Collected data entries
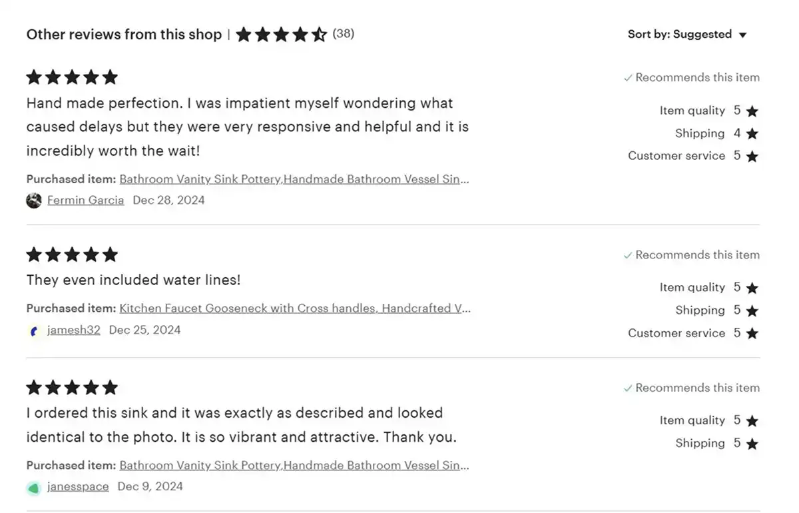This screenshot has width=799, height=513.
Task: Click the Shipping star in janesspace's review
Action: tap(752, 443)
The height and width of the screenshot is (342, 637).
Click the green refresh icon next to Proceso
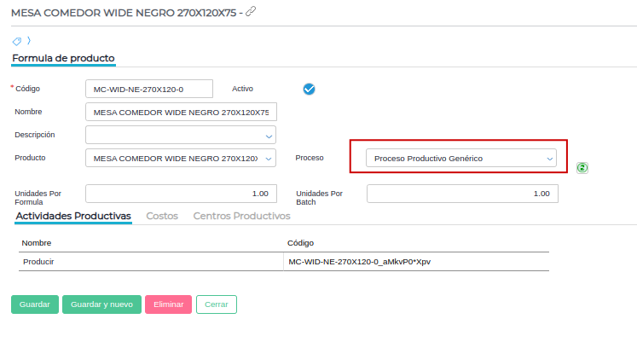tap(582, 168)
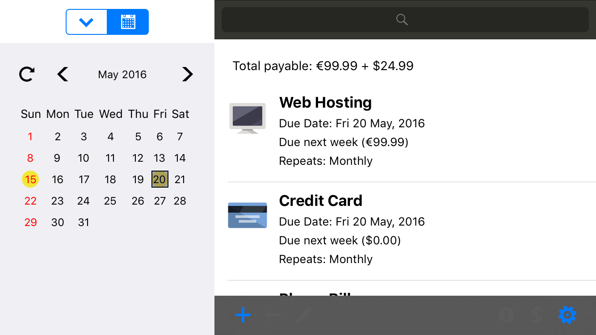Click the Credit Card thumbnail image
The image size is (596, 335).
248,215
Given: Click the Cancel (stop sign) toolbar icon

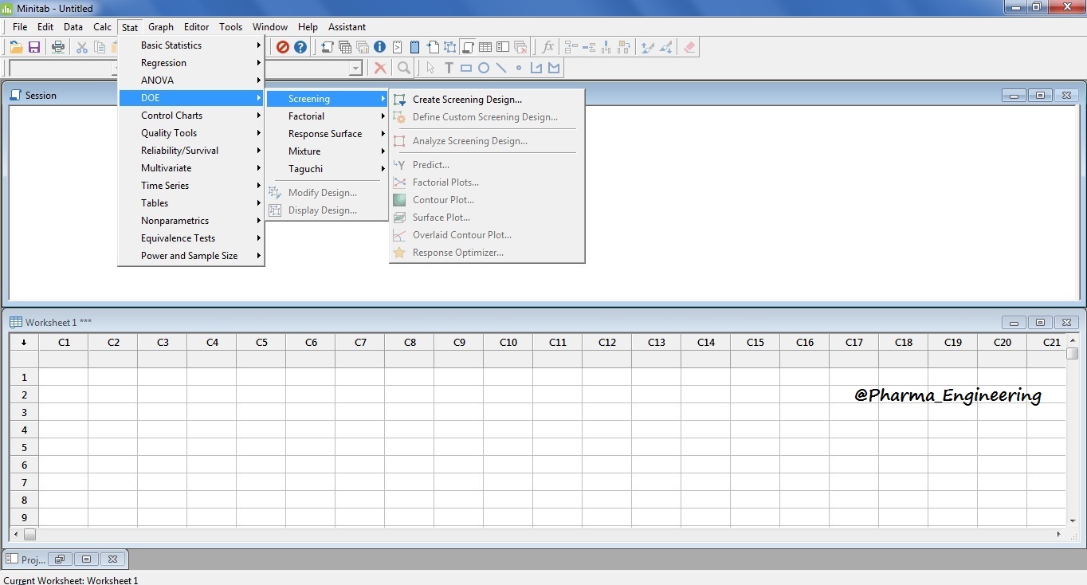Looking at the screenshot, I should click(283, 46).
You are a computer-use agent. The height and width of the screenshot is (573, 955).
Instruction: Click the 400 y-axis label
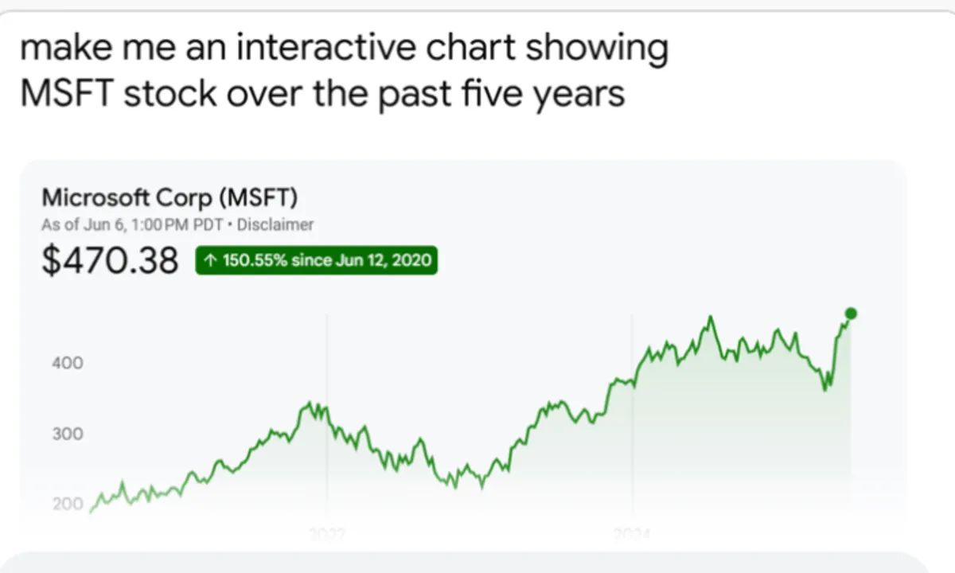coord(68,363)
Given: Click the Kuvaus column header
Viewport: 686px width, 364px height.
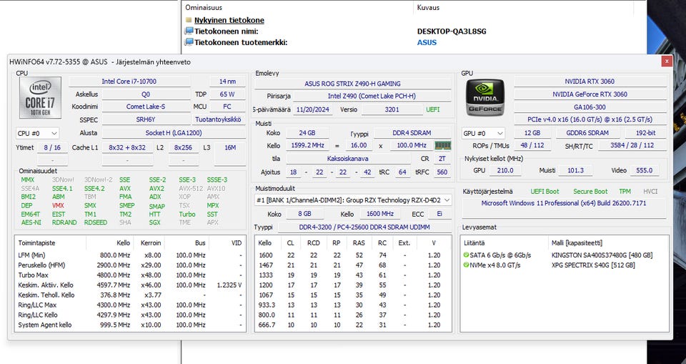Looking at the screenshot, I should point(427,7).
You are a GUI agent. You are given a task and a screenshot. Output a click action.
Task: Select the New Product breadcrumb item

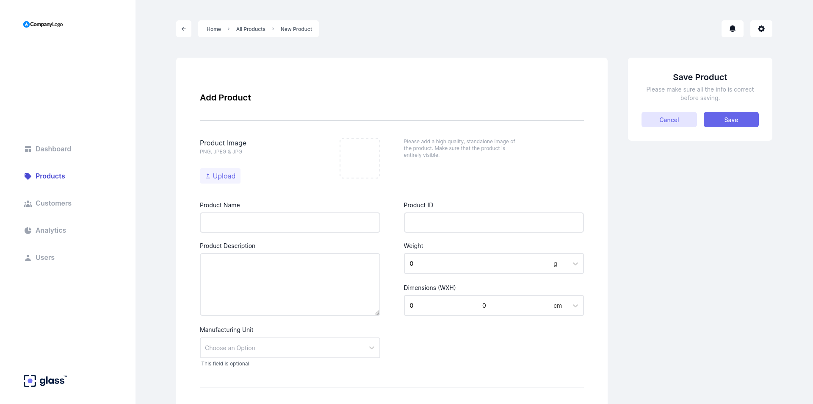296,29
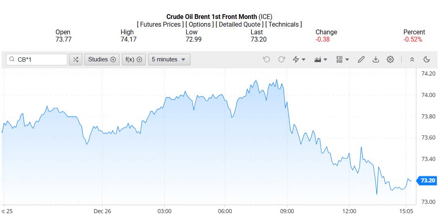Click the Studies button
The height and width of the screenshot is (216, 440).
tap(102, 59)

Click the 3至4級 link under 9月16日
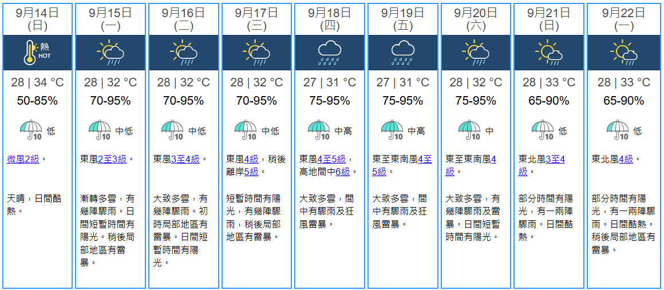186,159
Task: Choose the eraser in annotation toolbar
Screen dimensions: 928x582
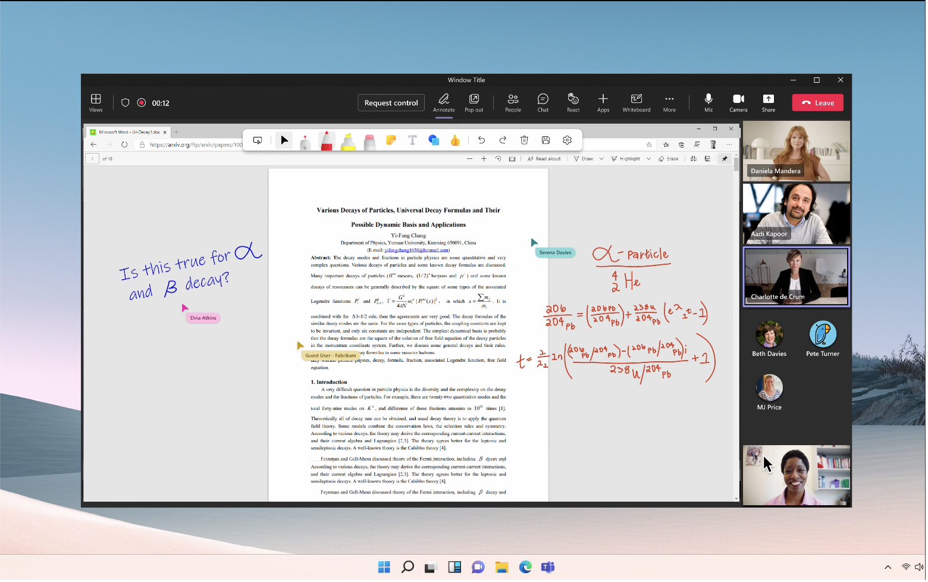Action: [369, 141]
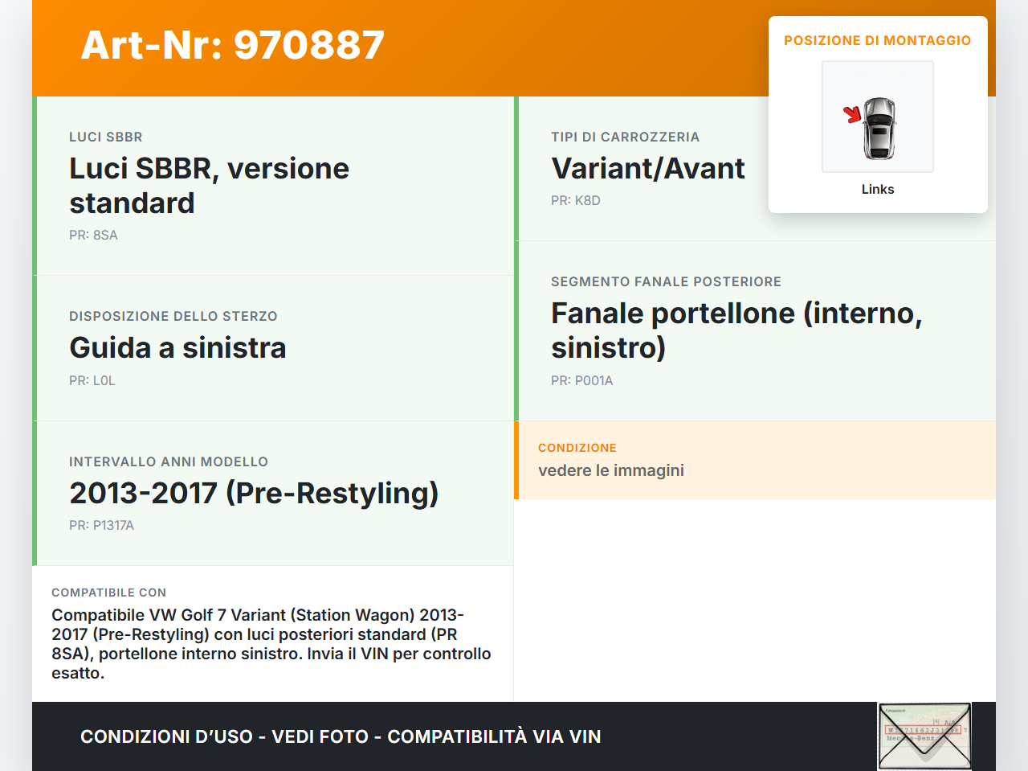Open the Intervallo Anni Modello card
The height and width of the screenshot is (771, 1028).
[x=254, y=493]
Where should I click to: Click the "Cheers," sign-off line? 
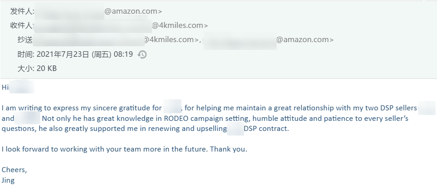pos(14,170)
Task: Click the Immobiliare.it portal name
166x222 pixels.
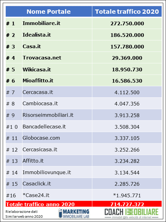Action: pyautogui.click(x=41, y=23)
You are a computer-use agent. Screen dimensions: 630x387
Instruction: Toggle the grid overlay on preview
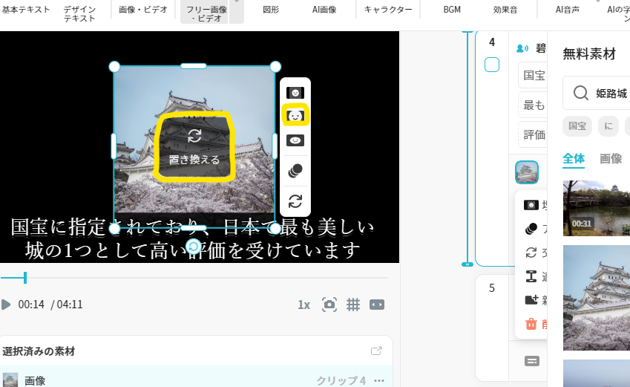point(353,305)
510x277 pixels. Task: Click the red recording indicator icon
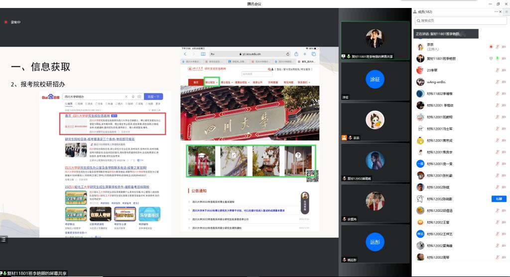6,22
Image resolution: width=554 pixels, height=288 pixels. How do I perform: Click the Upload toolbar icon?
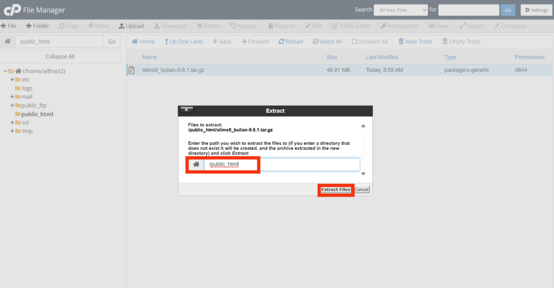coord(131,26)
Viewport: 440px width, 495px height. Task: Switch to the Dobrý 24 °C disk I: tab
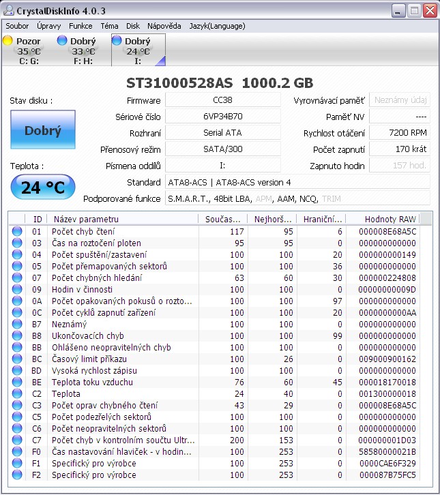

__PROMPT__
Repeat the records above line for line, without the pictures.

__RESULT OF THIS EXERCISE__
This screenshot has width=799, height=513.
Task: Click the Shipping star in janesspace's review
Action: tap(752, 443)
The height and width of the screenshot is (342, 637).
Click the green refresh icon next to Proceso
tap(582, 168)
Click the Credit Card thumbnail image
The image size is (596, 335).
248,215
Given: Click the Cancel (stop sign) toolbar icon

Looking at the screenshot, I should click(283, 46).
You are a computer-use agent. The height and width of the screenshot is (573, 955).
Instruction: Click the 400 y-axis label
coord(68,363)
Given: Click the Kuvaus column header
Viewport: 686px width, 364px height.
Looking at the screenshot, I should point(427,7).
You are a GUI agent. You are given a task and a screenshot. Output a click action.
Task: Select the New Product breadcrumb item

296,29
Click the Studies button
The height and width of the screenshot is (216, 440).
tap(102, 59)

Click the 3至4級 link under 9月16日
186,159
Task: Choose the eraser in annotation toolbar
Screen dimensions: 928x582
Action: [369, 141]
Open the Intervallo Anni Modello card
The height and width of the screenshot is (771, 1028).
[x=254, y=493]
Where should I click to: Click the "Cheers," sign-off line? 
pos(14,170)
Task: Click the Immobiliare.it portal name
166x222 pixels.
Action: pyautogui.click(x=41, y=23)
You are a computer-use agent. Screen dimensions: 630x387
Instruction: Toggle the grid overlay on preview
point(353,305)
510x277 pixels. Task: Click the red recording indicator icon
6,22
Image resolution: width=554 pixels, height=288 pixels. How do I perform: Click the Upload toolbar icon?
coord(131,26)
Viewport: 440px width, 495px height. Task: Switch to the Dobrý 24 °C disk I: tab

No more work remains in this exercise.